#### [Selected excerpt]
§

Apple Daily was a pro-democracy newspaper
Guest blog post by Gene Policinski
The newspaper Apple Daily, a fixture and voice for democracy in Hong Kong for decades, closes this Saturday, days after China arrested its owner and its top editors and froze its financial assets.
The fate of one newspaper, halfway around the world, may not have grabbed your attention before. But the shutdown is worthy of some thought by us all, as a significant marker in the effort by Beijing to extinguish this beacon of democracy in the world’s most populous nation.
Apple Daily founder Jimmy Lai was jailed some months ago on phony charges regarding a real estate lease, and Lai and op editors and news executives of Apple Daily now face vague charges related to “national security” – with life sentences a possibility.
The final move to silence Lai and his newspaper, frequent critics of the anti-democratic policies of the mainland government, was to freeze more than $2 million in assets of companies connected to the Hong Kong newspaper – rendering it unable to pay staff or bills.
Jimmy Lai, Source: Getty Images
In 1997, when Great Britain ended its colonial control of the city, Chinese leaders promised Hong Kong residents that they would continue to have what we in the United States would call First Amendment freedoms for at least 50 years.
No more. Hundreds of arrests, police brutality toward pro-freedom protesters and severe financial moves like those against Apple Daily are proof that China no longer honors that promise – or respects democracy.

§

#### [Data excerpt]
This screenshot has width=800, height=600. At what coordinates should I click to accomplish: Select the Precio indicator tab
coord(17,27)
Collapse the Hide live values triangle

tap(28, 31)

§

Copy the entire guest post on Apple Daily's closure word for word, from its headline through its final sentence.

#### [Written answer]
Apple Daily was a pro-democracy newspaper
Guest blog post by Gene Policinski
The newspaper Apple Daily, a fixture and voice for democracy in Hong Kong for decades, closes this Saturday, days after China arrested its owner and its top editors and froze its financial assets.
The fate of one newspaper, halfway around the world, may not have grabbed your attention before. But the shutdown is worthy of some thought by us all, as a significant marker in the effort by Beijing to extinguish this beacon of democracy in the world’s most populous nation.
Apple Daily founder Jimmy Lai was jailed some months ago on phony charges regarding a real estate lease, and Lai and op editors and news executives of Apple Daily now face vague charges related to “national security” – with life sentences a possibility.
The final move to silence Lai and his newspaper, frequent critics of the anti-democratic policies of the mainland government, was to freeze more than $2 million in assets of companies connected to the Hong Kong newspaper – rendering it unable to pay staff or bills.
Jimmy Lai, Source: Getty Images
In 1997, when Great Britain ended its colonial control of the city, Chinese leaders promised Hong Kong residents that they would continue to have what we in the United States would call First Amendment freedoms for at least 50 years.
No more. Hundreds of arrests, police brutality toward pro-freedom protesters and severe financial moves like those against Apple Daily are proof that China no longer honors that promise – or respects democracy.